One little suggestion: maybe the professor can talk more about PDE later in this course. And also, I'm quited interested in the disfussion application and maybe the professor can talk more about the real-life comprehension of those math equations and results.

Thanks so much for professor's efforts! It's really a rewarding course!
Anonymous
5.0 5 months ago
completed this course.
This differential equations course is aimed at engineers and appropriately focuses on physical (and financial) applications. Just enough theory is included to ensure the student can correctly apply the learnings.

The key to success (for me) in this course was to WORK THE PROBLEMS. Learning DE's is not a spectator sport. You've got to sharpen lots of pencils and put in the effort. It will be rewarded. The exercises are well structured and the accompanying e-text is invaluable.

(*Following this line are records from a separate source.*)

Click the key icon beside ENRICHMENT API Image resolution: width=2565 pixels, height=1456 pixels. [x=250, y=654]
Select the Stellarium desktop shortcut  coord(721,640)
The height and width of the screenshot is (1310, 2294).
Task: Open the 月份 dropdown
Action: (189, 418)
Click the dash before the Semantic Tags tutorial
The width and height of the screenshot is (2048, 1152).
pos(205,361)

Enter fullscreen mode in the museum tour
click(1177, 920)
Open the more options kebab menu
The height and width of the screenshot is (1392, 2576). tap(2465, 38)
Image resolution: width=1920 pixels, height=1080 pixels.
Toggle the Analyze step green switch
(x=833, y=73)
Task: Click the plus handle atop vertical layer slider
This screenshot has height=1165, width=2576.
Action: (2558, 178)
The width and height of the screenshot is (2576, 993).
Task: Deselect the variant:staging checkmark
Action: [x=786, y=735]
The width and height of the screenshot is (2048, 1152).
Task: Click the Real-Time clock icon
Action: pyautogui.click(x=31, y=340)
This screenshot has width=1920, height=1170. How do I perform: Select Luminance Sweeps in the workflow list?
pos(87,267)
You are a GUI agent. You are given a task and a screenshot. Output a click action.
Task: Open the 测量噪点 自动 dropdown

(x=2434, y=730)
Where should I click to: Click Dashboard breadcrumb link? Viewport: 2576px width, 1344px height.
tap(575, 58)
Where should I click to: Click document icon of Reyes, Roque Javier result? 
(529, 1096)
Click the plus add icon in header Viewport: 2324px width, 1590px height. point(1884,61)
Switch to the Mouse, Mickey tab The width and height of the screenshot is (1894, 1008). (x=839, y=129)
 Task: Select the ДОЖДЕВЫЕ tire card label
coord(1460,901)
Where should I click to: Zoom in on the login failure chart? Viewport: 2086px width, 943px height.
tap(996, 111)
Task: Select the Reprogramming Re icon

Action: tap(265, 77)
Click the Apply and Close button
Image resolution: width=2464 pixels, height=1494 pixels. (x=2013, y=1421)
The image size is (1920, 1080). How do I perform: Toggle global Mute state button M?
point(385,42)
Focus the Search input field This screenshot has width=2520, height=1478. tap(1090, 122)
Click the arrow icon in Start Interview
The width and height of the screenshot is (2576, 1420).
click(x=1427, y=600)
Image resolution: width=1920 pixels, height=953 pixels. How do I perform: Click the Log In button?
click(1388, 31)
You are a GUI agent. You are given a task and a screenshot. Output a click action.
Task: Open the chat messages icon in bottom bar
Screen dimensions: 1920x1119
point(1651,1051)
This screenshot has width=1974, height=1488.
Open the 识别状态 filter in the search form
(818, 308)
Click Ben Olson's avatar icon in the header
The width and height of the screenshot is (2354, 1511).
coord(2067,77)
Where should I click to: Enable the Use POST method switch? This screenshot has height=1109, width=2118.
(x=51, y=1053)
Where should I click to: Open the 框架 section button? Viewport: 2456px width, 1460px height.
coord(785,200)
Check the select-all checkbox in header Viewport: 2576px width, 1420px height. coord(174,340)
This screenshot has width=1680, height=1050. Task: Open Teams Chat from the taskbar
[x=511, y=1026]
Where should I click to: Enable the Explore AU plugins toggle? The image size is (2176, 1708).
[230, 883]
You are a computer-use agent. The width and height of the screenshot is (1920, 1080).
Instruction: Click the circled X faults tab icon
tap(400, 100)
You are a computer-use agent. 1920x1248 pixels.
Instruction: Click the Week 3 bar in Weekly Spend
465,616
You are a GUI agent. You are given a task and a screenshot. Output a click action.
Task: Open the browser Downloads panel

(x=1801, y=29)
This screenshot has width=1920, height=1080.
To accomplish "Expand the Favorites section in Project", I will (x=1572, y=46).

I rated this 5 stars because of how completely I achieved my learning objectives. I will point out that doing so takes approx. twice as long as the time estimates in the syllabus.
Anonymous
5.0 2 months ago
completed this course.
The course is very useful in particular for understanding how different maths skills are related and how important to use differential equation to see the dynamics of any system. The course helps visualize and structuralize all the maths thinking and problem solving skills needed for modelling and problem solving via the very clear presentation by Prof. Jeff and very logical structured and designed course framework. Looking forward to other courses that will be thought by Prof. Jeff in the future.
Anonymous
5.0 2 weeks ago
completed this course.
Very interesting the way the teacher it's just not giving any unknown formulas that come from a physics analysis and tackle the, but he reallym directly makes you learn in a very simple way how to truly understand mathemathics while you're learning differential equations in the road, always viewed from a real physics perspective. Covered the most important subjects gave enough material to practice. Excellent and congratulations.
Gaetano P
5.0 5 months ago
by completed this course, spending 4 hours a week on it and found the course difficulty to be medium.
I took other courses on DEs both on coursera and edx platforms by MIT, Boston University and other universities and i have to say that this course is one of the best. Really well teached with essential theory and practice. Homework and final module tests are really challenging. Prof.Chasnov's teaching is really clear and understandable.
Anonymous
5.0 4 months ago
is taking this course right now.
This course is the best course on differential equations I have taken so far. It is very informative and interactive. The instructor is very active and this is very helpful to have him clear doubts. The course is very well designed and covers almost all topics.
Anonymous
4.0 3 months ago
completed this course.
The class was pretty tough, but it wasn't too bad. The video were okay, but the explanations could have been more thorough. Some of the practice problems for the quizzes were pretty hard compared to the examples done by the professor.
Anonymous
5.0 2 months ago
completed this course.
This course is a little hard for me since I never learned about this aspect things before. But it's ok. Professor gives so meaningful and understandable information to me. I learned so many things.
Michael O
5.0 5 months ago
completed this course.
This is a very good course, well structured and well explained. It requires a lot of work from the student and it is essential that you work out all the problems and quizzes along the way.
Anonymous
4.0 2 months ago
completed this course.
This course is very useful to implement the applications of differential and difference equations. Its very to useful to understand through lecture videos. Thank you .
Anonymous
5.0 2 months ago
completed this course.
Thanks for explaining every concept with applications in detailed manner. All concepts are clear because os so many applications in every topic what have discussed.
Anonymous
5.0 3 weeks ago
completed this course.
This is a very interesting and useful course. I've learned a lot about differential equations and I really enjoyed the process.